* 課題 1 *
下に示す『書店猫ハムレットの休日』の書評から、「ハムレット、全米キャット・ショーに出演する。」を含む語句で始まり「もちろん、そうは問屋が卸さニャい。一行を待ち受けていたのは、またもや・・・死体!」で終わる部分を、そのまま打ち直してください。

* 抽出テキスト *
==================================================

アリ・ブランドン『書店猫ハムレットの休日』
ハムレット、全米キャット・ショーに出演する。
原作ではこれが「書店猫ハムレットシリーズ」4作目ですが、和訳では3冊目となります。
あらすじ
個人書店「ペティストーンズ・ファイン・ブックス7」のマスコット猫、ハムレットは、アメリカンショートヘアーにしては大きすぎる雄猫だ。この真っ黒な猫が、大会中に飼い主ダーラの真似をして、空手の型を自発的に披露してみせたのだから、話題にならないはずがない。会場にいあわせた何人もの人がそれぞれ動画を勝手にSNSにアップした。ハムレットは一躍、超有名「空手キャット」となった。
ハムレットは特別ゲストとして全米キャット・ショーに招かれることとなり、飼い主のダーラと、親友のジェイクが付き添うことになった。開催地はフロリダ。往復航空券もショー開催中のホテル代もすべてキャット・ショーが出してくれる。しかもフロリダにはジェイクの母親が住んでいて、キャット・ショーのボランティアとして働く。ダーラはこのチャンスをとらえて、1週間の長期休暇をとることにした。思えば大叔母から書店を相続して以来、まとまった休暇を楽しむ暇もなかった。まだ35歳と若いとはいえ、そろそろ羽を伸ばさないと疲れちゃうわ!
ゆっくり休暇を楽しむつもりで、飛行機に乗った二人と1ニャンだったが・・・
もちろん、そうは問屋が卸さニャい。一行を待ち受けていたのは、またもや・・・死体!
感想
前作では、猫ミステリーなのにハムレットの登場が少なすぎると少々不満でしたが、この作品では大満足♪ なんたって旅行先のキャット・ショーが舞台なんですもの。最初から最後まで猫だらけの、猫愛好家だらけ。しかも旅行先とあって、ハムレットとダーラはほぼ常に同じ空間にいるか、一本のリードで繋がっているかで、ハムレットの登場シーンも多い♪
いや、楽しい作品でした。まさにこれぞ「猫ミステリー」。
猫だけじゃありません。南フロリダの、いかにもリゾートっぽい風景が詳細に描かれていて、読んでいる方も体半分をフロリダに置いているような気分です。出てくる食べ物もおいしそうで、料理名を何回画像検索したことか。登場人物たちもいかにも南国っぽい。陽気でいっけんチャランポランだけど、実は頼りになるタクシー運転手のあんちゃん。年齢のわりには元気すぎるボランティアたち。キャット・ショーにはお決まりの猫愛護活動家たちのデモと、これまたお決まりの、猫を私欲の道具としか見ない悪徳ブリーダー。
最初から最後まで賑やかで、華やかで、キャーキャーワイワイ言っているうちに終わったみたいな。トイレに行きたくなってもなかなか「切りの良いところ」に差し掛からず、途中で本を置きにくい作品でした。ほぼ一気読みでした。
また、これは究めて個人的な感想になりますけれども。
終末でジェイクは保護猫を引き取ろうとします。そのシャムの子猫、トリクシーちゃんは3本肢なので里親希望者が現れず残っていたのでした。・・・残っていた?いえ、、、最期の瞬間に最高な里親家族が現れますから安心して!

==================================================

* 課題 2 *
下のレコードで、文字列「width」を含む行はいくつありますか？大文字と小文字は区別し、数だけを答えてください。

* 入力レコード *
==================================================

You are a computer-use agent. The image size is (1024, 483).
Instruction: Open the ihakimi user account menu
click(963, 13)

==================================================

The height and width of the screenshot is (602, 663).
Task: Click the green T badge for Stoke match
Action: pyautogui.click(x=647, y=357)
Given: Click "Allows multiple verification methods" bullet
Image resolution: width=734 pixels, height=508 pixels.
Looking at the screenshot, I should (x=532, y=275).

==================================================

* 正解 1 *
ハムレット、全米キャット・ショーに出演する。
原作ではこれが「書店猫ハムレットシリーズ」4作目ですが、和訳では3冊目となります。
あらすじ
個人書店「ペティストーンズ・ファイン・ブックス7」のマスコット猫、ハムレットは、アメリカンショートヘアーにしては大きすぎる雄猫だ。この真っ黒な猫が、大会中に飼い主ダーラの真似をして、空手の型を自発的に披露してみせたのだから、話題にならないはずがない。会場にいあわせた何人もの人がそれぞれ動画を勝手にSNSにアップした。ハムレットは一躍、超有名「空手キャット」となった。
ハムレットは特別ゲストとして全米キャット・ショーに招かれることとなり、飼い主のダーラと、親友のジェイクが付き添うことになった。開催地はフロリダ。往復航空券もショー開催中のホテル代もすべてキャット・ショーが出してくれる。しかもフロリダにはジェイクの母親が住んでいて、キャット・ショーのボランティアとして働く。ダーラはこのチャンスをとらえて、1週間の長期休暇をとることにした。思えば大叔母から書店を相続して以来、まとまった休暇を楽しむ暇もなかった。まだ35歳と若いとはいえ、そろそろ羽を伸ばさないと疲れちゃうわ!
ゆっくり休暇を楽しむつもりで、飛行機に乗った二人と1ニャンだったが・・・
もちろん、そうは問屋が卸さニャい。一行を待ち受けていたのは、またもや・・・死体!

* 正解 2 *
2